-- Start of ARTICLE --

Orkestra Project — March 2026
Abstract
Kubernetes operators encode domain knowledge as reconciliation logic. Every major operator framework to date requires this logic to be written in a programming language, compiled into a binary, and deployed as a separate long-running process — one per CRD. The result, at scale, is operator sprawl: dozens of binaries each with independent lifecycle, observability, and resource consumption.
This paper presents a different model. We argue that the operator pattern is fundamentally correct, but its implementation has been conflated with its mechanism. The pattern requires one reconciler per CRD with proper isolation. It does not require one binary per CRD. When a shared runtime provides the isolation, each CRD becomes a complete, independent operator — with its own informer, worker pool, workqueue, health endpoint, and metrics — while the operational overhead of running them collapses to a single process.
We describe Orkestra, a runtime for declarative operators built on this principle. Users declare CRDs and their reconcile behavior in a YAML Katalog. The runtime interprets these declarations, provides full operator lifecycle, and composes multiple Katalogs through a Komposer model. We demonstrate that this approach eliminates code generation, build pipelines, and per-operator deployments while preserving and strengthening the isolation properties that operator frameworks seek.
1. The Operator Pattern and Its Costs
1.1 The Original Model
The operator pattern, introduced in 2016, proposed encoding operational knowledge as a reconciliation loop: a controller that watches a custom resource and continuously drives the cluster toward the desired state declared in it. The pattern was correct. Its implementation required intimate familiarity with client-go internals — informers, workqueues, REST mappers, and scheme registration. The business logic was a small fraction of the total code. The remainder was identical across every operator ever written.
1.2 Frameworks Address Boilerplate
Kubebuilder, Operator SDK, and controller-runtime addressed the boilerplate by generating the common parts. The operator developer could focus on the reconcile function rather than its surrounding infrastructure. This was genuine progress.

-- End of ARTICLE --
-- Start of EXERCISE MATERIAL --

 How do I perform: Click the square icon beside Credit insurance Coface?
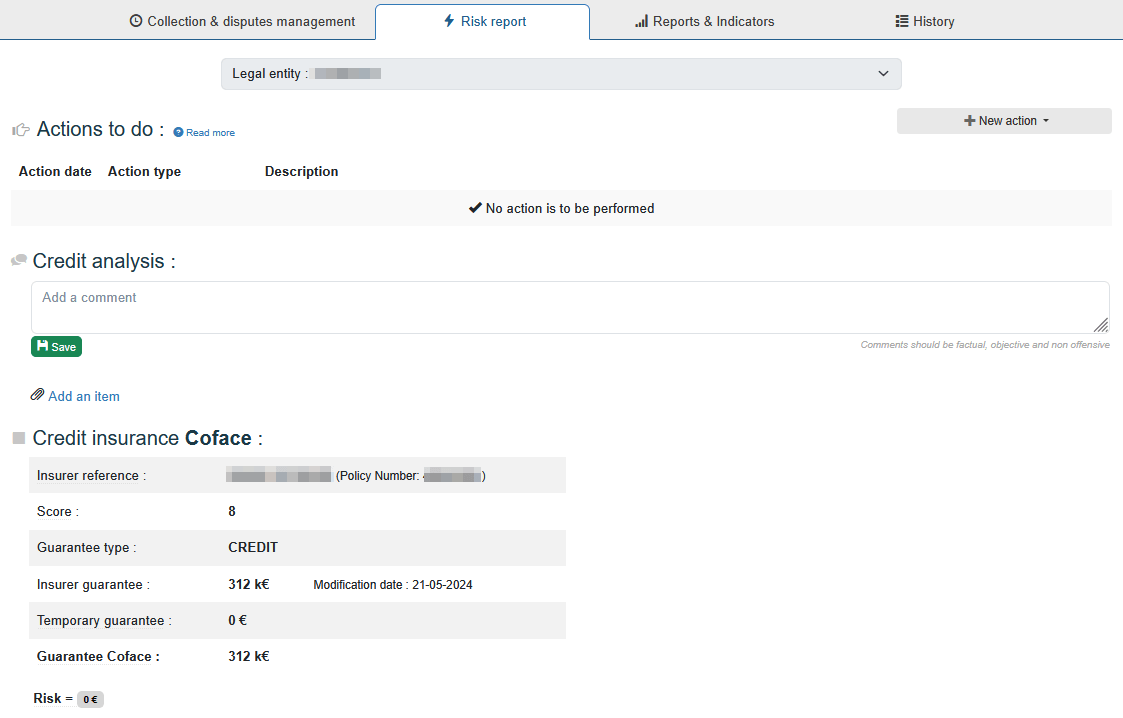(19, 438)
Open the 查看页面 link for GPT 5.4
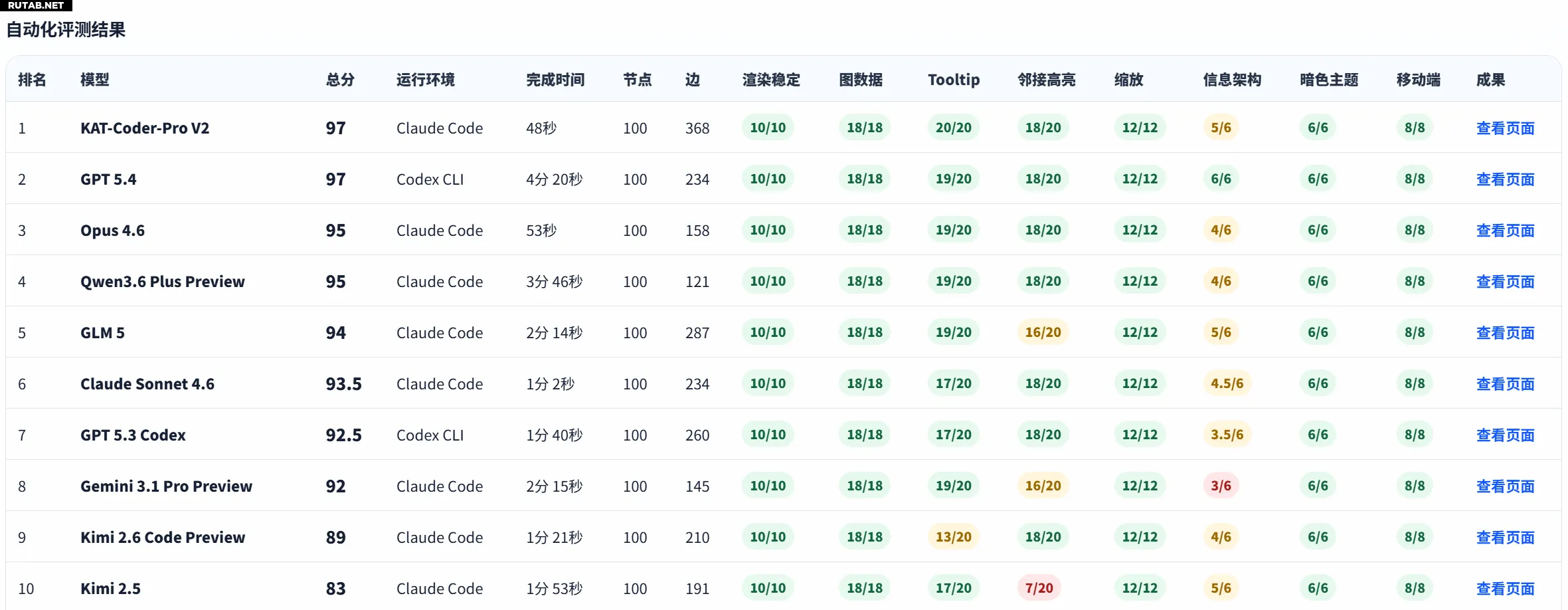1568x610 pixels. (x=1505, y=179)
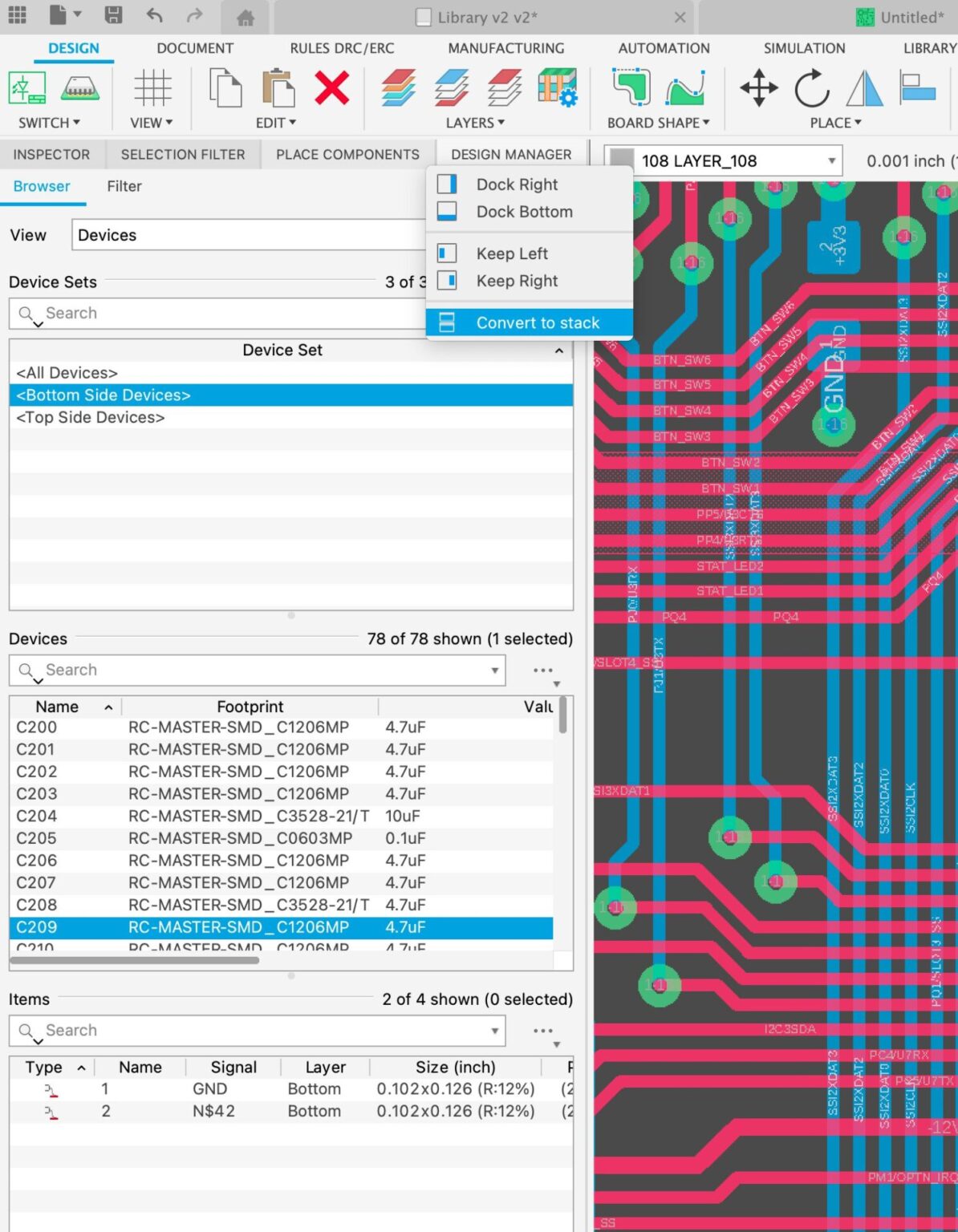Open the board shape outline tool

tap(631, 90)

-- End of EXERCISE MATERIAL --

[WRITTEN TASKS]
• 1. According to the Orkestra paper, in what year was the operator pattern introduced?
• 2. Copy the rows above word for word, leaving the pictures out.
The rows have no connection to the text about Orkestra.

[THE ANSWERS]
• 1. 2016

• 2.
 How do I perform: Click the square icon beside Credit insurance Coface?
(19, 438)
Open the 查看页面 link for GPT 5.4
1568x610 pixels. (x=1505, y=179)
Open the board shape outline tool

tap(631, 90)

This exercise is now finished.